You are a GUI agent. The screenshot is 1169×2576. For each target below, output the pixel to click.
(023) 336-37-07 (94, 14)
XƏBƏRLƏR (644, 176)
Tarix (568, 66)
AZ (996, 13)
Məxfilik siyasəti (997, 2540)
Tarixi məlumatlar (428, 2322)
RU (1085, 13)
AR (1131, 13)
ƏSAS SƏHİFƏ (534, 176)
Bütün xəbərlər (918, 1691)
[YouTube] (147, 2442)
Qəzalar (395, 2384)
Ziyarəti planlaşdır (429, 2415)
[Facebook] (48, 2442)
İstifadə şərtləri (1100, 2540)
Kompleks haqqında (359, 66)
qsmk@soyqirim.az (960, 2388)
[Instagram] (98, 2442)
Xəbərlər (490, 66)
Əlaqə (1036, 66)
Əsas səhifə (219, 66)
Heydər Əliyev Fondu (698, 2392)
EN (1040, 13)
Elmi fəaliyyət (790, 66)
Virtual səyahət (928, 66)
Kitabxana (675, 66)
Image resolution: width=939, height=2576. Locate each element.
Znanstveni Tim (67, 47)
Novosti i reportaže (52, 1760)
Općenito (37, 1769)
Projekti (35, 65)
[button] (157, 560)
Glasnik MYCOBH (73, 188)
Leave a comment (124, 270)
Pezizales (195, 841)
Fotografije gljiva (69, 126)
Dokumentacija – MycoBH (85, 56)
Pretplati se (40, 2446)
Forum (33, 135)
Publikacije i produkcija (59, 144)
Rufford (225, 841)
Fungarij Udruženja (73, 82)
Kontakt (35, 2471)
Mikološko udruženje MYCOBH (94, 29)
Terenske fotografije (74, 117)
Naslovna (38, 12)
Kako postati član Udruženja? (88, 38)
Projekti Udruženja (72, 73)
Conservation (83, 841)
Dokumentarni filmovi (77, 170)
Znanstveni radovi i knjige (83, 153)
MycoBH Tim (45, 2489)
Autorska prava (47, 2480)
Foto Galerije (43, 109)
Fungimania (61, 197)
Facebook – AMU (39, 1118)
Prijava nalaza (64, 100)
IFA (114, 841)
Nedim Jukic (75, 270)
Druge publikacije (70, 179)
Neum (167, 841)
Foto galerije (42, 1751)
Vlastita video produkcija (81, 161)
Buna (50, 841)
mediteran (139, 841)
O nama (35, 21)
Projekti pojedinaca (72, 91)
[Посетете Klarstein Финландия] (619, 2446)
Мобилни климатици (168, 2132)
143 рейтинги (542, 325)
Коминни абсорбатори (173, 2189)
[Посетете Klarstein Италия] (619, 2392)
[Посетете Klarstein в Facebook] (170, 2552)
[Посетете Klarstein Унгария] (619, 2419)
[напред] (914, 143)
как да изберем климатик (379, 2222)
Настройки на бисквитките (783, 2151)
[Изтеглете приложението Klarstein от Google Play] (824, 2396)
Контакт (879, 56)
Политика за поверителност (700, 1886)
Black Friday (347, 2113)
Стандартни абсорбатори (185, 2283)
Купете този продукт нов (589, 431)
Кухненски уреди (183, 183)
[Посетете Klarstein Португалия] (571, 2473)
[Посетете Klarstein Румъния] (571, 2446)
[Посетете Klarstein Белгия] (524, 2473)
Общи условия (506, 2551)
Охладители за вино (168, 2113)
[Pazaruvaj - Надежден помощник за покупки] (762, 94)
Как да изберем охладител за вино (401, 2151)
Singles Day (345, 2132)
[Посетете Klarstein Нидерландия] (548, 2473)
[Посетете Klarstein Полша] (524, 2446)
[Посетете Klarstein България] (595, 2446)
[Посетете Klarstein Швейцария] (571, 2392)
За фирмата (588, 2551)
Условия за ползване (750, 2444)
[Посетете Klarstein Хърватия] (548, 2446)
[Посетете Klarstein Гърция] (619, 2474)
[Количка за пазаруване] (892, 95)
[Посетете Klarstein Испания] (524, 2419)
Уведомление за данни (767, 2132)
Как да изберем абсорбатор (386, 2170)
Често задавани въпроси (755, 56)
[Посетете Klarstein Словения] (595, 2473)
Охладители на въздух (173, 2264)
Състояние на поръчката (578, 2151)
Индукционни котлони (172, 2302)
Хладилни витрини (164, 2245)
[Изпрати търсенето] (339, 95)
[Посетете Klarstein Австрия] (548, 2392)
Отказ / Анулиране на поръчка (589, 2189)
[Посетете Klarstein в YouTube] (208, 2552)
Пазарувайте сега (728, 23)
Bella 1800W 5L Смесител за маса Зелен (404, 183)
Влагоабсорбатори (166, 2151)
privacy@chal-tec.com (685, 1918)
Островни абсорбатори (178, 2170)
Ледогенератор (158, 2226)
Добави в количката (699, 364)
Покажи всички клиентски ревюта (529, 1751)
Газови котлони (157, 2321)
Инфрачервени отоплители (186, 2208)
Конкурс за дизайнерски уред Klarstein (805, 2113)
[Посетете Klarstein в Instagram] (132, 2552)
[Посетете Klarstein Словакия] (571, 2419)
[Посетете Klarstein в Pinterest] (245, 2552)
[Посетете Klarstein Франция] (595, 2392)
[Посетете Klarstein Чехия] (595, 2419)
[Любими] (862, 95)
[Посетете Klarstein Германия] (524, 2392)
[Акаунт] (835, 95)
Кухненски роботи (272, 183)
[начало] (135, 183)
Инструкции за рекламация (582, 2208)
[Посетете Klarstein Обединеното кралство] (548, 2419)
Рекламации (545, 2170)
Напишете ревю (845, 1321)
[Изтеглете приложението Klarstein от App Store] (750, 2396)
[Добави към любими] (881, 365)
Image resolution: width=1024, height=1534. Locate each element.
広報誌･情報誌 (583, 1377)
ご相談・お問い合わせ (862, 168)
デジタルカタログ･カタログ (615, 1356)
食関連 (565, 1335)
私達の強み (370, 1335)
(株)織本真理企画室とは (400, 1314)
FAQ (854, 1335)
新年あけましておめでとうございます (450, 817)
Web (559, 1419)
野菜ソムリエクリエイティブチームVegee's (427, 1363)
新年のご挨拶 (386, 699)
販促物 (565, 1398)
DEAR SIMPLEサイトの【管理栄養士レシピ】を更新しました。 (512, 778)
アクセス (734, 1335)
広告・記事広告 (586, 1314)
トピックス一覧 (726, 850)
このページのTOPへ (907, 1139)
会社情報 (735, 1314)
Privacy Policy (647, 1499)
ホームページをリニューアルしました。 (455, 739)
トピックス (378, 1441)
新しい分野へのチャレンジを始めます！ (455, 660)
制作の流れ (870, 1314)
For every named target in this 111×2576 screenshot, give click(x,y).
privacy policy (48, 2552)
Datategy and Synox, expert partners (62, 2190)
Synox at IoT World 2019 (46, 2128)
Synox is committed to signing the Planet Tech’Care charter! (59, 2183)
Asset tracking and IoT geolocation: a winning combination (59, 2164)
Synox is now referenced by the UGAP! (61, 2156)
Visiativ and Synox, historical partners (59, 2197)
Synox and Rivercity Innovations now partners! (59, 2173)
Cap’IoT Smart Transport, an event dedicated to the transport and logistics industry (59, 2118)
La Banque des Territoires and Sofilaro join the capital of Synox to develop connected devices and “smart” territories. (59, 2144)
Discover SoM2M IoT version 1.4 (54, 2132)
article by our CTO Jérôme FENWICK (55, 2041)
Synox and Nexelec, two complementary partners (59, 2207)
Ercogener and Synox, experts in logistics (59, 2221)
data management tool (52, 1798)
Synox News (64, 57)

= Task prompt =
Go through the entries and repeat each one exactly.

= Task output =
You are a GUI agent. The screenshot is 1169×2576. For each target below, output the pixel to click.
(023) 336-37-07 (94, 14)
XƏBƏRLƏR (644, 176)
Tarix (568, 66)
AZ (996, 13)
Məxfilik siyasəti (997, 2540)
Tarixi məlumatlar (428, 2322)
RU (1085, 13)
AR (1131, 13)
ƏSAS SƏHİFƏ (534, 176)
Bütün xəbərlər (918, 1691)
[YouTube] (147, 2442)
Qəzalar (395, 2384)
Ziyarəti planlaşdır (429, 2415)
[Facebook] (48, 2442)
İstifadə şərtləri (1100, 2540)
Kompleks haqqında (359, 66)
qsmk@soyqirim.az (960, 2388)
[Instagram] (98, 2442)
Xəbərlər (490, 66)
Əlaqə (1036, 66)
Əsas səhifə (219, 66)
Heydər Əliyev Fondu (698, 2392)
EN (1040, 13)
Elmi fəaliyyət (790, 66)
Virtual səyahət (928, 66)
Kitabxana (675, 66)
Image resolution: width=939, height=2576. Locate each element.
Znanstveni Tim (67, 47)
Novosti i reportaže (52, 1760)
Općenito (37, 1769)
Projekti (35, 65)
[button] (157, 560)
Glasnik MYCOBH (73, 188)
Leave a comment (124, 270)
Pezizales (195, 841)
Fotografije gljiva (69, 126)
Dokumentacija – MycoBH (85, 56)
Pretplati se (40, 2446)
Forum (33, 135)
Publikacije i produkcija (59, 144)
Rufford (225, 841)
Fungarij Udruženja (73, 82)
Kontakt (35, 2471)
Mikološko udruženje MYCOBH (94, 29)
Terenske fotografije (74, 117)
Naslovna (38, 12)
Kako postati član Udruženja? (88, 38)
Projekti Udruženja (72, 73)
Conservation (83, 841)
Dokumentarni filmovi (77, 170)
Znanstveni radovi i knjige (83, 153)
MycoBH Tim (45, 2489)
Autorska prava (47, 2480)
Foto Galerije (43, 109)
Fungimania (61, 197)
Facebook – AMU (39, 1118)
Prijava nalaza (64, 100)
IFA (114, 841)
Nedim Jukic (75, 270)
Druge publikacije (70, 179)
Neum (167, 841)
Foto galerije (42, 1751)
Vlastita video produkcija (81, 161)
Buna (50, 841)
mediteran (139, 841)
O nama (35, 21)
Projekti pojedinaca (72, 91)
[Посетете Klarstein Финландия] (619, 2446)
Мобилни климатици (168, 2132)
143 рейтинги (542, 325)
Коминни абсорбатори (173, 2189)
[Посетете Klarstein Италия] (619, 2392)
[Посетете Klarstein в Facebook] (170, 2552)
[Посетете Klarstein Унгария] (619, 2419)
[напред] (914, 143)
как да изберем климатик (379, 2222)
Настройки на бисквитките (783, 2151)
[Изтеглете приложението Klarstein от Google Play] (824, 2396)
Контакт (879, 56)
Политика за поверителност (700, 1886)
Black Friday (347, 2113)
Стандартни абсорбатори (185, 2283)
Купете този продукт нов (589, 431)
Кухненски уреди (183, 183)
[Посетете Klarstein Португалия] (571, 2473)
[Посетете Klarstein Румъния] (571, 2446)
[Посетете Klarstein Белгия] (524, 2473)
Общи условия (506, 2551)
Охладители за вино (168, 2113)
[Pazaruvaj - Надежден помощник за покупки] (762, 94)
Как да изберем охладител за вино (401, 2151)
Singles Day (345, 2132)
[Посетете Klarstein Нидерландия] (548, 2473)
[Посетете Klarstein Полша] (524, 2446)
[Посетете Klarstein България] (595, 2446)
[Посетете Klarstein Швейцария] (571, 2392)
За фирмата (588, 2551)
Условия за ползване (750, 2444)
[Посетете Klarstein Хърватия] (548, 2446)
[Посетете Klarstein Гърция] (619, 2474)
[Количка за пазаруване] (892, 95)
[Посетете Klarstein Испания] (524, 2419)
Уведомление за данни (767, 2132)
Как да изберем абсорбатор (386, 2170)
Често задавани въпроси (755, 56)
[Посетете Klarstein Словения] (595, 2473)
Охладители на въздух (173, 2264)
Състояние на поръчката (578, 2151)
Индукционни котлони (172, 2302)
Хладилни витрини (164, 2245)
[Изпрати търсенето] (339, 95)
[Посетете Klarstein Австрия] (548, 2392)
Отказ / Анулиране на поръчка (589, 2189)
[Посетете Klarstein в YouTube] (208, 2552)
Пазарувайте сега (728, 23)
Bella 1800W 5L Смесител за маса Зелен (404, 183)
Влагоабсорбатори (166, 2151)
privacy@chal-tec.com (685, 1918)
Островни абсорбатори (178, 2170)
Ледогенератор (158, 2226)
Добави в количката (699, 364)
Покажи всички клиентски ревюта (529, 1751)
Газови котлони (157, 2321)
Инфрачервени отоплители (186, 2208)
Конкурс за дизайнерски уред Klarstein (805, 2113)
[Посетете Klarstein в Instagram] (132, 2552)
[Посетете Klarstein Словакия] (571, 2419)
[Посетете Klarstein в Pinterest] (245, 2552)
[Посетете Klarstein Франция] (595, 2392)
[Посетете Klarstein Чехия] (595, 2419)
[Любими] (862, 95)
[Посетете Klarstein Германия] (524, 2392)
[Акаунт] (835, 95)
Кухненски роботи (272, 183)
[начало] (135, 183)
Инструкции за рекламация (582, 2208)
[Посетете Klarstein Обединеното кралство] (548, 2419)
Рекламации (545, 2170)
Напишете ревю (845, 1321)
[Изтеглете приложението Klarstein от App Store] (750, 2396)
[Добави към любими] (881, 365)
Image resolution: width=1024, height=1534. Locate each element.
広報誌･情報誌 (583, 1377)
ご相談・お問い合わせ (862, 168)
デジタルカタログ･カタログ (615, 1356)
食関連 (565, 1335)
私達の強み (370, 1335)
(株)織本真理企画室とは (400, 1314)
FAQ (854, 1335)
新年あけましておめでとうございます (450, 817)
Web (559, 1419)
野菜ソムリエクリエイティブチームVegee's (427, 1363)
新年のご挨拶 (386, 699)
販促物 (565, 1398)
DEAR SIMPLEサイトの【管理栄養士レシピ】を更新しました。 (512, 778)
アクセス (734, 1335)
広告・記事広告 (586, 1314)
トピックス一覧 (726, 850)
このページのTOPへ (907, 1139)
会社情報 (735, 1314)
Privacy Policy (647, 1499)
ホームページをリニューアルしました。 (455, 739)
トピックス (378, 1441)
新しい分野へのチャレンジを始めます！ (455, 660)
制作の流れ (870, 1314)
For every named target in this 111×2576 screenshot, give click(x,y).
privacy policy (48, 2552)
Datategy and Synox, expert partners (62, 2190)
Synox at IoT World 2019 (46, 2128)
Synox is committed to signing the Planet Tech’Care charter! (59, 2183)
Asset tracking and IoT geolocation: a winning combination (59, 2164)
Synox is now referenced by the UGAP! (61, 2156)
Visiativ and Synox, historical partners (59, 2197)
Synox and Rivercity Innovations now partners! (59, 2173)
Cap’IoT Smart Transport, an event dedicated to the transport and logistics industry (59, 2118)
La Banque des Territoires and Sofilaro join the capital of Synox to develop connected devices and “smart” territories. (59, 2144)
Discover SoM2M IoT version 1.4 (54, 2132)
article by our CTO Jérôme FENWICK (55, 2041)
Synox and Nexelec, two complementary partners (59, 2207)
Ercogener and Synox, experts in logistics (59, 2221)
data management tool (52, 1798)
Synox News (64, 57)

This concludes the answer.